La démocratie sans hommes deviendra la forme suprême et finale de l’état humain à la veille de l’ère des machines.

Sur sa plate-forme, une gamme de modèles secondaires et intermédiaires d’existence politique sera construite – une superpuissance naine, une dictature écologique, une communauté post-patriotique, une république virtuelle… Quelques pays petits en termes de territoire et de population pourront augmenter leurs ressources cybernétiques à tel point qu’ils seront en mesure de contrôler une partie importante de l’espace cybernétique qui est encore « sans propriétaire » et, si nécessaire, de paralyser les potentiels militaires et économiques des plus grands États.

Comme au XVIe siècle, lorsque le minuscule Portugal a acquis un pouvoir disproportionné grâce à quelques dizaines de navires, à quelques milliers de marins et de marchands, et à la capture opportune de « routes commerciales maritimes sans propriétaire », les futures superpuissances naines, grâce à des technologies habilement combinées d’« e-war » et d’« e-commerce », seront comparables en influence aux superpuissances traditionnelles.

Certains gouvernements décideront de restreindre la consommation en raison de problèmes écologiques croissants. Ces malheureux gouvernements subiront toute la force de la colère d’une société de consommation déchaînée. Les peuples ne voudront pas languir dans des conditions d’économie stricte. Leur obsession, qui est devenue à peine l’unique existentialisme de l’existence ordinaire, les inspirera à résister activement aux autorités écologiquement préoccupées.

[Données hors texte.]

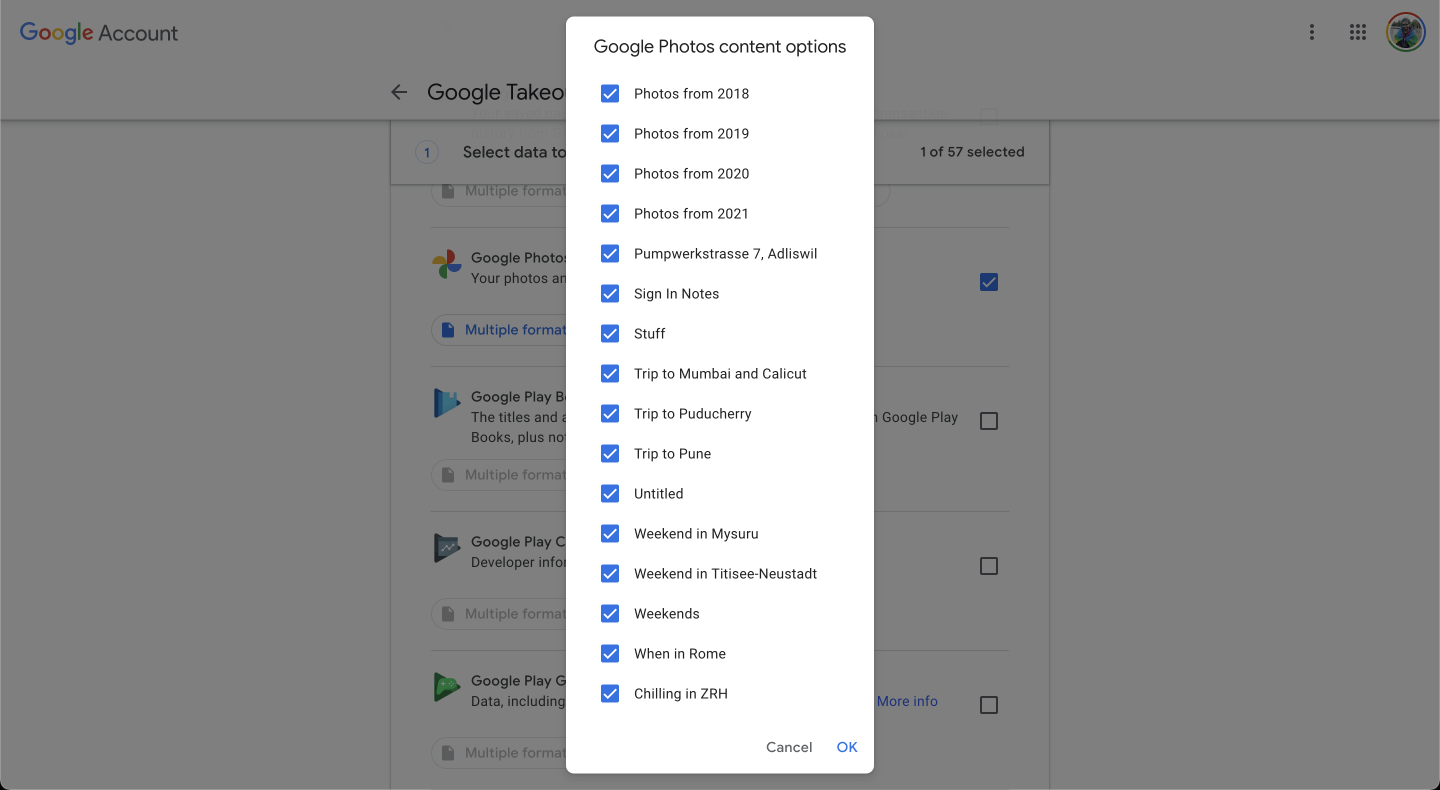Uncheck Weekend in Mysuru

(610, 533)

Les révoltes de shopaholics, hédonistes et consommateurs belliqueux ébranleront les fondements de l’ordre social et provoqueront des répressions massives. Ainsi, des dictatures écologiques seront formées avec le visage sévère de Greta Thunberg sur les armoiries et les billets de banque.

Herfried Münkler, en caractérisant certaines sociétés occidentales comme post-héroïques, souligne une tendance importante à exclure le sacrifice de la politique. Ceci est un symptôme de l’extinction du patriotisme.

Le respect des ancêtres, la parenté historique comme base de l’identité, la volonté de performances, de souffrance et de mort, et d’autres principes irrationnels de l’État-nation sont un peu indécis, mais très constamment repoussés par le culte du confort et l’approche commerciale et pragmatique des relations entre individus et société.

Le post-héroïsme conduira à un État post-patriotique, post-national, « par calcul », et non par «amour de la patrie ». Certaines grandes agglomérations urbaines, étant des foyers de cosmopolitisme, se constitueront en communautés autonomes de personnes mercantiles « sans race ni tribu », se rapprochant de l’idéal libertaire de l’État comme un espace de co-working hypertrophié, non alourdi par une idéologie sentimentale de devoir et de fidélité.

Les gouvernements ne pourront pas s’imposer à l’homme comme une patrie et une mère patrie et ne deviendront pour lui qu’un ensemble de services spécifiques.

Les républiques virtuelles montreront l’exemple de la création d’États sans territoire. Leur population sera composée à la fois de doubles numériques de personnes réelles et aussi de robots absolument désincarnés. Ayant émergé, peut-être, dans le darknet comme des paradis fiscaux semi-légaux ou des marchés piratés, ou tout simplement comme des espaces de jeu, ils existeront exclusivement dans le Réseau, ils acquerront progressivement une économie stable, un système de gestion, des Cyber-armes et une fierté collective, c’est-à-dire toute une authentique souveraineté.

Et ils deviendront des acteurs égaux dans les relations internationales. Un citoyen d’un tel pays virtuel avec son «corps juridique» résidera dans son nuage numérique souverain, et «physiquement», le cas échéant, sur la terre ferme d’un état «ordinaire» — mais en tant qu’étranger.

Et partout, les gens se sentiront en quelque sorte étrangers, autres.

L’année 2121 est-elle meilleure que 1984? L’avenir est-il clair? Est-ce parfait? Comment voir la beauté est dans les yeux du spectateur. Pas plus que la justice, la liberté et bien plus encore ..

Est-ce une prédiction intelligente? Difficile à dire. Mais quoi qu’il en soit, c’est assez ridicule pour se réaliser et cette prédiction se réalisera — quia absurdum.